ISOTOPIC LABELING FOR DRUG INNOVATION
Start date: Jan 1, 2016,
End date: Dec 31, 2019
Excessive attrition rates during clinical trials dramatically impact on Drug Discovery and Development (DDD). Absorption, Distribution, Metabolism and Excretion studies carried out on larger series of drug candidates at an earlier stage of the DDD timeline and evaluation of drug efficacy through better assessment of pharmacokinetic/pharmacodynamic relationships, target engagement and receptor occupancy are critically important approaches for de-risking drug innovation since they facilitate early identification of the candidates that display the best in vivo profile. When successfully implemented, this strategy can accelerate the discovery of new therapeutic solutions to existing and emerging diseases, and enhance European pharmaceutical innovation. For implementation, large sets of isotopically-labeled molecules are required and consequently, a huge revival of labeling techniques is urgently needed. Another crucial issue is the scarcity of expert radiochemists in Europe and the lack of first class training programs in this inter-disciplinary field merging chemistry, radiochemistry and medicinal chemistry.

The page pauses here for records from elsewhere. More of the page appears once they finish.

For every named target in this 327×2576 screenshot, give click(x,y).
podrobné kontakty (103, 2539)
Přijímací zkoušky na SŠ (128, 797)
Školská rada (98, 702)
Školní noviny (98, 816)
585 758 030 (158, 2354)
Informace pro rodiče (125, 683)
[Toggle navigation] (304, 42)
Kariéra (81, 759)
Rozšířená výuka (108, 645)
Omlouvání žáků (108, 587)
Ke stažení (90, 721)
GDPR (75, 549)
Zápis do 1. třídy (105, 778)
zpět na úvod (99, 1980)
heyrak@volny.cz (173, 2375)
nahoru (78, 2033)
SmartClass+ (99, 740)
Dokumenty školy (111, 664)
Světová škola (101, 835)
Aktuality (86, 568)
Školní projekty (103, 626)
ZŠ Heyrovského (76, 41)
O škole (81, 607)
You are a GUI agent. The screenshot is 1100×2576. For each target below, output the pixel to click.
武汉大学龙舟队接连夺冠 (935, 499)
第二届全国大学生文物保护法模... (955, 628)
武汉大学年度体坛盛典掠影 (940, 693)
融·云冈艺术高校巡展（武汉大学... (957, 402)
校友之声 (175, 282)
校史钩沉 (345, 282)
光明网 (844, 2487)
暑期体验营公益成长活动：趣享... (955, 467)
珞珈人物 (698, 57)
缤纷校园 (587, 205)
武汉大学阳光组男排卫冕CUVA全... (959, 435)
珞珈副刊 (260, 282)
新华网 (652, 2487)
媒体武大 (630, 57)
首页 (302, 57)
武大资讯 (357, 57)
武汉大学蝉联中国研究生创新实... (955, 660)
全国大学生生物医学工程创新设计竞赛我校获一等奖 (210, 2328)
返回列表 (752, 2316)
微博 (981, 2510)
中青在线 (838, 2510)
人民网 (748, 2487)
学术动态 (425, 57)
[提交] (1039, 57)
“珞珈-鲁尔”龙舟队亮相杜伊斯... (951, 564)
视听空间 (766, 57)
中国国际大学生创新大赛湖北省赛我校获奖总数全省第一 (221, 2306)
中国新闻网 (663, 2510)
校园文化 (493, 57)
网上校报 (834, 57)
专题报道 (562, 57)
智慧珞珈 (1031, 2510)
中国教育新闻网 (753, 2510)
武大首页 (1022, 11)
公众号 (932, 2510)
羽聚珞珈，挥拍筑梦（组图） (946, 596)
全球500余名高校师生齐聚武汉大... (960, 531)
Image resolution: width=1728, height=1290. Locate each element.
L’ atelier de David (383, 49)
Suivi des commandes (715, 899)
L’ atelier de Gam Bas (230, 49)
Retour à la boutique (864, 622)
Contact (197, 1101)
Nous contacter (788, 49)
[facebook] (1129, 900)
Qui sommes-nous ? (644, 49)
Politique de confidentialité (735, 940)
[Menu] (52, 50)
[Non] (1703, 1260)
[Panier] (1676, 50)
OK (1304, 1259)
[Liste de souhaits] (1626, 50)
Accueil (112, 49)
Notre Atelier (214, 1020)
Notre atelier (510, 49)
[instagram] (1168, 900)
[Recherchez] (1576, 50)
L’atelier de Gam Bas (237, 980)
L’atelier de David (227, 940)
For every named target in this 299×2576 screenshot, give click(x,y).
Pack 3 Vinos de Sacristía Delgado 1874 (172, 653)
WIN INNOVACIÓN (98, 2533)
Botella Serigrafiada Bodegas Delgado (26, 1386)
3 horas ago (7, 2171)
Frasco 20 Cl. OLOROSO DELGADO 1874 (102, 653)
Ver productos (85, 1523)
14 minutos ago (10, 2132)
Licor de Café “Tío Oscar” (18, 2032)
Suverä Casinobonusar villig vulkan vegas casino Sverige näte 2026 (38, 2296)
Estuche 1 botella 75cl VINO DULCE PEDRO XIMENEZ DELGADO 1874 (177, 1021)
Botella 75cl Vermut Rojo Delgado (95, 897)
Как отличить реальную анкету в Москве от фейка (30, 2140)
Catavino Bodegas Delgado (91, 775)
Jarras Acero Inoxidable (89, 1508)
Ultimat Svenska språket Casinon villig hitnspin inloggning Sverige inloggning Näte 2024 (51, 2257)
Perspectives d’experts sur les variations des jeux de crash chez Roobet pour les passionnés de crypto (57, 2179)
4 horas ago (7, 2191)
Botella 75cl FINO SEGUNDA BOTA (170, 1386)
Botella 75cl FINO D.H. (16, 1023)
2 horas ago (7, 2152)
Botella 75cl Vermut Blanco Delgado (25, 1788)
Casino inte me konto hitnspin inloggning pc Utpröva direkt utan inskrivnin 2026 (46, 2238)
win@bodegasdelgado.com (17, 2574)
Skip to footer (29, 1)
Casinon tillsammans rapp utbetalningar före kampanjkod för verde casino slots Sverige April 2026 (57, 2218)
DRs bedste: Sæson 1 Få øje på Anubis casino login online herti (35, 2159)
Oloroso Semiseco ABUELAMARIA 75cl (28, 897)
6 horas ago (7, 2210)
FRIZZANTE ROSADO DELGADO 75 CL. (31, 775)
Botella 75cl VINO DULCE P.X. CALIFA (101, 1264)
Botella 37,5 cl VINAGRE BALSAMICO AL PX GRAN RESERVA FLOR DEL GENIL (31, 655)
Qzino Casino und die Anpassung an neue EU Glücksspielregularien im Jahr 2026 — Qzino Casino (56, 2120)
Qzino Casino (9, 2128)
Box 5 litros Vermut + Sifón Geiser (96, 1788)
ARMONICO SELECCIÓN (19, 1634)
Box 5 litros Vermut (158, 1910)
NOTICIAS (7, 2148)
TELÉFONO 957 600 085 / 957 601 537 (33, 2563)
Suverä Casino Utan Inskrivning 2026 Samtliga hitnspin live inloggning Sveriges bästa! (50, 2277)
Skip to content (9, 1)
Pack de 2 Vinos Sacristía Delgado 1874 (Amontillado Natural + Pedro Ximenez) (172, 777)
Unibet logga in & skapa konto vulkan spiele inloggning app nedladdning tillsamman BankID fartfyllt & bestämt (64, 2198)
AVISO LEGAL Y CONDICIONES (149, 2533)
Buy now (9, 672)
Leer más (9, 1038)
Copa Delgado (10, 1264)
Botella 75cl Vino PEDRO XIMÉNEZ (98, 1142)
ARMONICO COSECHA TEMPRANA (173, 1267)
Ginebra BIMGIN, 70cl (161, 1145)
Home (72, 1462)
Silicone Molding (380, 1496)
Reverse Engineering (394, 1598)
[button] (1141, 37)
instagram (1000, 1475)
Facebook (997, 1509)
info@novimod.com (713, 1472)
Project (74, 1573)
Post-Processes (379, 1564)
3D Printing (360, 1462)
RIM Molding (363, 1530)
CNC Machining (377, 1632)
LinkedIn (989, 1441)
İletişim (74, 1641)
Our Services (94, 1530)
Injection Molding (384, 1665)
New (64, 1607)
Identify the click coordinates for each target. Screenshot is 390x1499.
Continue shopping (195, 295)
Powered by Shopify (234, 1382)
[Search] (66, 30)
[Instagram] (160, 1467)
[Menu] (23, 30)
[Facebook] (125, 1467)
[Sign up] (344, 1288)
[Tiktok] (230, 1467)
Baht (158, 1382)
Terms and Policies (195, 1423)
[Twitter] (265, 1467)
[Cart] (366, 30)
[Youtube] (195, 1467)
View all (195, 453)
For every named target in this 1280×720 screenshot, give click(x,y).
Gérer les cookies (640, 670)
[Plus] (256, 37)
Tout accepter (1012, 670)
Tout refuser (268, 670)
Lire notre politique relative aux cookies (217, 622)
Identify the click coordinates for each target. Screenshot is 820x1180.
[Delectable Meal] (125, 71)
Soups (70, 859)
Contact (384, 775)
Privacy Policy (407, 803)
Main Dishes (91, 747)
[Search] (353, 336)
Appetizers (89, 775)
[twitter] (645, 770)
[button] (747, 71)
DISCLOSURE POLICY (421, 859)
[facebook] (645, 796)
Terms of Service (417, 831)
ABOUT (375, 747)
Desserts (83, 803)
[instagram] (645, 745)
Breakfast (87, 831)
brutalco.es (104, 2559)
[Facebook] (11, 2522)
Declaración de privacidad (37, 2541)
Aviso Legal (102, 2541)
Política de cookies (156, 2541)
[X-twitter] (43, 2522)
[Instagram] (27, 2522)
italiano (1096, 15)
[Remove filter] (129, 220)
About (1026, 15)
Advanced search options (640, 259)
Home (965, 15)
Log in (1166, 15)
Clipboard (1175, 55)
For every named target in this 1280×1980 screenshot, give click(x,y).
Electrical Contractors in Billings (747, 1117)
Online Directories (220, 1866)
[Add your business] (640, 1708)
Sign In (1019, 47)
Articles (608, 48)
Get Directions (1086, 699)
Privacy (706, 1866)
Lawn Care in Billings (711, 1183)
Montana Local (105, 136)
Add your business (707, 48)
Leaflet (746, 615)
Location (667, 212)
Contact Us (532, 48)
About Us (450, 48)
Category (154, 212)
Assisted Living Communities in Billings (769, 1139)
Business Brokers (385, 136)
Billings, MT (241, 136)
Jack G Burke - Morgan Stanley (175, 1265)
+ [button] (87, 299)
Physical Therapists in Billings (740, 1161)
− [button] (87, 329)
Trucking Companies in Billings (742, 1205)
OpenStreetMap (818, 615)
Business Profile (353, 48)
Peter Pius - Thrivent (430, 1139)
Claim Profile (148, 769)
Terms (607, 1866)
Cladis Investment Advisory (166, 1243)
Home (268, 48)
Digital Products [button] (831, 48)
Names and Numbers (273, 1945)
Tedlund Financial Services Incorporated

The aims of ISOTOPICS are: i) to train the next generation of European chemists with expertise in isotopic labeling and advanced medicinal chemistry through a first-class taught and research training program combined with a highly interactive secondments plan; ii) to develop innovative and general isotopic labeling chemistry and radiochemistry to streamline the synthesis of labeled small-molecule drugs and biologics; iii) to work closely with the European pharmaceutical industry to apply the new labeling methods to drugs currently in development in order to provide solutions to the most pressing problems in drug innovation. This highly interdisciplinary project is expected to have a profound beneficial impact on drug innovation in Europe by providing novel efficient techniques and new experts in the fields of labeling and medicinal chemistries.